A cancer drug in clinical development might be used to treat pulmonary fibrosis (PF), or as a starting point to develop better antifibrotic treatments, German researchers suggest.
Their study, “FoxO3 an important player in fibrogenesis and therapeutic target for idiopathic pulmonary fibrosis,” appeared in the journal EMBO Molecular Medicine. In it, the team from Germany’s Max Planck Institute for Heart and Lung Research explored how a molecule called FoxO3 is linked to fibrosis.
The drug reactivates a factor involved in cell growth, which acts as a molecular hub in several fibrotic processes, the team showed. FoxO3 normally acts to dampen cell growth and the development of fibrosis-producing cell types. In patients with lung fibrosis, it fails to do so.
But the starting point of the research was the finding that PF patients have lower levels of the molecule in their lungs.
“The results were even clearer once we looked at FoxO3 activity. It was much lower in fibroblasts from patients with pulmonary fibrosis than in cells from healthy people,” Soni Pullamsetti, a senior author of the study, said in a press release.
In people with lung fibrosis, cells called fibroblasts start taking on a different look and behavior. These cells, called myofibroblasts, are key to fibrosis buildup.
“The fibroblasts undergo a kind of personality change,” said Pullamsetti. “In patients with pulmonary fibrosis, these cells contain increased amounts of contractile proteins, like those involved in muscle cell function.”
To understand how FoxO3 affects this process, the team used both lab-grown human lung cells and mice treated to develop lung fibrosis. When researchers exposed lung cells from fibrosis patients to various known fibrosis-triggering molecules, the cells lowered their production and activity of FoxO3. This did not happen in cells from healthy controls.

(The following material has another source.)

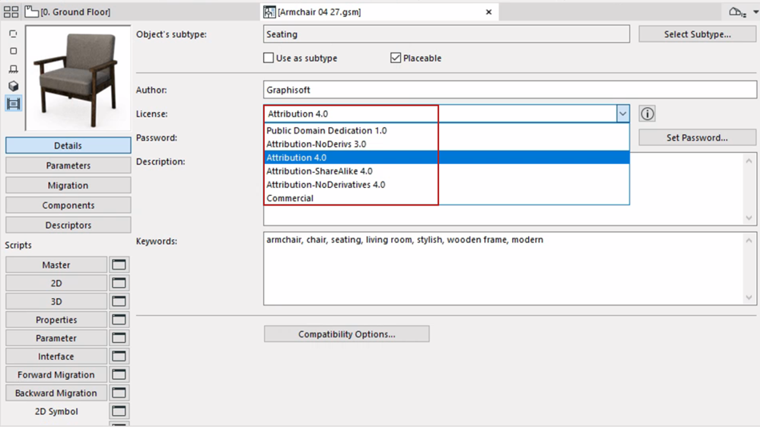Screen dimensions: 760x427
Task: Enable the Use as subtype checkbox
Action: click(x=269, y=58)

When researchers removed the factor from lab-grown fibroblast cells, those cells started looking and behaving more like myofibroblasts, suggesting that FoxO3 was necessary to prevent the process from occurring.

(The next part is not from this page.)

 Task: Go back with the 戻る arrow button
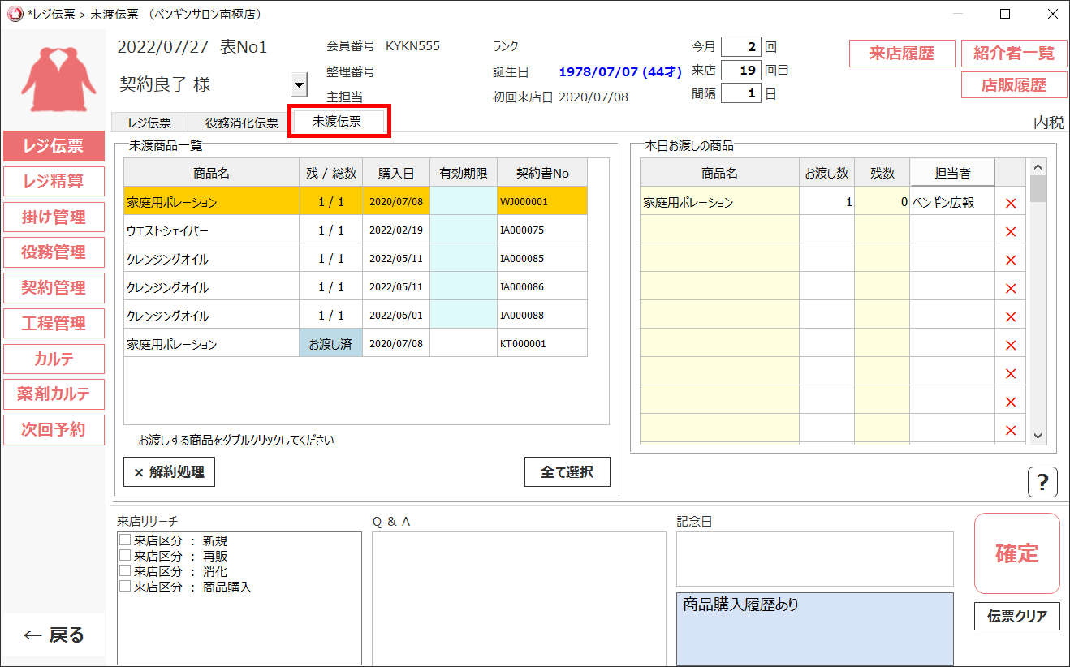(x=54, y=635)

Moreover, mice that lacked the factor and were exposed to the fibrosis-triggering chemical bleomycin developed more rapid and severe fibrosis. These mice also died earlier than mice with normal levels of FoxO3.
“These mice developed idiopathic pulmonary fibrosis much more quickly than control animals — so quickly, in fact, that we were forced to shorten the experiment,” said Pullamsetti.
The team’s experiments suggest that if FoxO3 could be reactivated, it might prevent some of the processes leading to fibrosis.
Searching databases of compounds, researchers came across a drug that activated FoxO3. The compound, called UCN-01, has been explored in clinical trials for cancer, since FoxO3 is also involved in cancer processes.
The drug reduced several fibrotic molecules and processes in mice. It also activated FoxO3 through actions on other molecular fibrotic pathways, which prevented cells to turn into myofibroblasts. UCN-01 also improved lung function and reduced disease severity in mice exposed to a fibrosis trigger.
“Our study shows that reduced FoxO3 activity plays an important role in the development of idiopathic pulmonary fibrosis, and that FoxO3 is a good place to start in developing a treatment for the disease,” said Werner Seeger, a study co-author.
The compound is particularly alluring, since FoxO3 was related to several fibrotic molecular pathways and cellular processes, researchers said.
“We observed that FoxO3 is a critical integrator of various growth factor signaling pathways and plays a crucial role in suppression of the phenotypic change from fibroblasts to activated myofibroblasts,” the team wrote. “Repurposing of UCN-01 for the treatment of IPF may offer as novel therapeutic option for this devastating disease.”